Brussels Biennial 1

1st Brussels Biennial for contemporary Art

Widely acknowledged as the international centre of the European Community, Brussels inaugurates its first contemporary art biennial in 2008. The Brussels Biennial responds to the ever-increasing impact of Brussels and its potential to provide a specific context for the presentation of contemporary art. Characterized by its intuitive insight into the art scene of the highly urbanized region between the Netherlands, Belgium, France and Germany, the biennial takes place from October 2008 through January 2009. With contributions from more than 40 international artists, the biennial incorporates exhibitions by experimental art institutions in Brussels. It represents a first step in a larger project designed as a trans-national endeavour that will unfold in two steps until 2010.

This biennial is built upon an innovative concept, which includes a wide range of institutions and projects regrouped under the conceptual umbrella devised by its Artistic Director, Barbara Vanderlinden.
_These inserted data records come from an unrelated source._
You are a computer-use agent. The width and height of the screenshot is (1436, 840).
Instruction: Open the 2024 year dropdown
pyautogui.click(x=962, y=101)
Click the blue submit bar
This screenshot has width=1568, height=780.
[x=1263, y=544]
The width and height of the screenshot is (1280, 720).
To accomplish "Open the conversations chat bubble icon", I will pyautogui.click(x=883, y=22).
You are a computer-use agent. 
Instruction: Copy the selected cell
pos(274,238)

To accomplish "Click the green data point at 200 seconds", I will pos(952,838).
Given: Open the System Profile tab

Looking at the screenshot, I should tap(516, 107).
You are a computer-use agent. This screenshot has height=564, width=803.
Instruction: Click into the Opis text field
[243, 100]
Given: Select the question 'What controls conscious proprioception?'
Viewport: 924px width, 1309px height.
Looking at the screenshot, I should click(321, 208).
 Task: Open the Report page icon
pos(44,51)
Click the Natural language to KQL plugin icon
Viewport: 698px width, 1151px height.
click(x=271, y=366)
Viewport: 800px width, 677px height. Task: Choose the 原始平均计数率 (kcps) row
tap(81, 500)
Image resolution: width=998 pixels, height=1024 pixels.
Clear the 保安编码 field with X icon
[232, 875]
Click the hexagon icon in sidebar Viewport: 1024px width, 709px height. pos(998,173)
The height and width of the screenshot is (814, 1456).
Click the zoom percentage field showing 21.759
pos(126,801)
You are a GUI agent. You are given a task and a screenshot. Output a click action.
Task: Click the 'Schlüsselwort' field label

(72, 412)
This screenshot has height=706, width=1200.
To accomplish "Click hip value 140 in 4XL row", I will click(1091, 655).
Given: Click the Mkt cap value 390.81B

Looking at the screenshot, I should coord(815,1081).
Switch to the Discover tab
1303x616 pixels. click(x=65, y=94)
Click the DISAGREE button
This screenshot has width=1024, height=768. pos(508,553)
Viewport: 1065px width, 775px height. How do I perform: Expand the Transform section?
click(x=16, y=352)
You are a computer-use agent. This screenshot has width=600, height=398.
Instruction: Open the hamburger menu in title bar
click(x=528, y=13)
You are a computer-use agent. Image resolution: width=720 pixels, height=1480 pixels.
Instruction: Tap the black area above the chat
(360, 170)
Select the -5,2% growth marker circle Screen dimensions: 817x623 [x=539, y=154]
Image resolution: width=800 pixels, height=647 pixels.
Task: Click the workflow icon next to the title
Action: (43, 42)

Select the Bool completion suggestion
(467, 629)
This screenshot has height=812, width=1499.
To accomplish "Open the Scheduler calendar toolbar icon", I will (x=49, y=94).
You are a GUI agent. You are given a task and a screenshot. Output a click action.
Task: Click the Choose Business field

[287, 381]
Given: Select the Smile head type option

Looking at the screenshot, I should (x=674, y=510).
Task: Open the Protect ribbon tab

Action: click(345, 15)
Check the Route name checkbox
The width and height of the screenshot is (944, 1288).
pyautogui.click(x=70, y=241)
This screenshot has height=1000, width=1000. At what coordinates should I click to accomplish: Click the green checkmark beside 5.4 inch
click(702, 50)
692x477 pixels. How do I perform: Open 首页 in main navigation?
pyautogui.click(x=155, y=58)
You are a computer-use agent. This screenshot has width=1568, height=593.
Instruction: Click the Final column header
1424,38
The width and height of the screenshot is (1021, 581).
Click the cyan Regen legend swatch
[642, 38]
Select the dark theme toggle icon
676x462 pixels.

It is the result of a collaboration that crosses traditional boundaries between biennials, exhibitions, institutions, curators and artists. It aims to radically move away from the process in which artworks are produced, presented, disseminated and contextualized. In view of the crucial role of old and emerging institutions, this biennial will strive to present contemporary art in an exhibition developed and curated by a network of visual art organizations.

Thematically, the exhibition is linked to complex ideas emerging from different modern complexities in a global context and its implications on individuals and societies from around the world. The project starts from the active involvement of artists within this new global modern reality.

The relationship between participating institutions will be demonstrated and will be structured according to various aesthetic and thematically built to one another, resulting in a productive exchange between the various contemporary art positions, artworks and audiences. As a result, the biennial will incorporate a patchwork of institutions and an open geography into its sequence of space. These local and transnational activities can be perceived as a chain of travelling cultural worlds and idioms, a network of incommensurable experiments in a global culture. Using the notion of a space of encounters, the biennial wants to lay down a porous line between context and practice, form and medium, artist and system, institution and locality.

It will include the participation of the Drik, Images, Communication & Information Technology, Dhaka (Shahidul Alam); Argos, Centre for Arts and Media, Brussels (Paul Willemsen); B.P.S.22, espace de création contemporaine de la Province de Hainaut, Charleroi (Pierre-Olivier Rollin); Extra City, Centrum voor Hedendaagse Kunst, Antwerp (Anselm Franke); MuHKA (Bart De Baere), Museum van Hedendaagse Kunst Antwerpen, Antwerp; BAK, basis voor actuele kunst, Utrecht (Mária Hlavajová); Van Abbemuseum, Eindhoven (Charles Esche); Witte de With, Centrum voor Hedendaagse Kunst, Rotterdam (Nicolaus Schafhausen and Florian Waldvogel); and L’appartement 22, Rabat (Abdellah Karroum).

The lecture programme of the first Brussels Biennial is composed by Belgian sociologist Pascal Gielen and carried out in collaboration with BAM, the Ghent Institute for Visual, Audiovisual and Media Art; Fontys University of Fine and Performing Arts, Tilburg (the Netherlands); and the Flemish-Dutch Centre deBuren, Brussels.

Alongside the main project of the Brussels Biennale 2008, there will be a series of special projects across Brussels in different institutions of contemporary art. These events e.g. at the Centre for Fine Art will tie the programme of the Brussels Biennial to the city itself.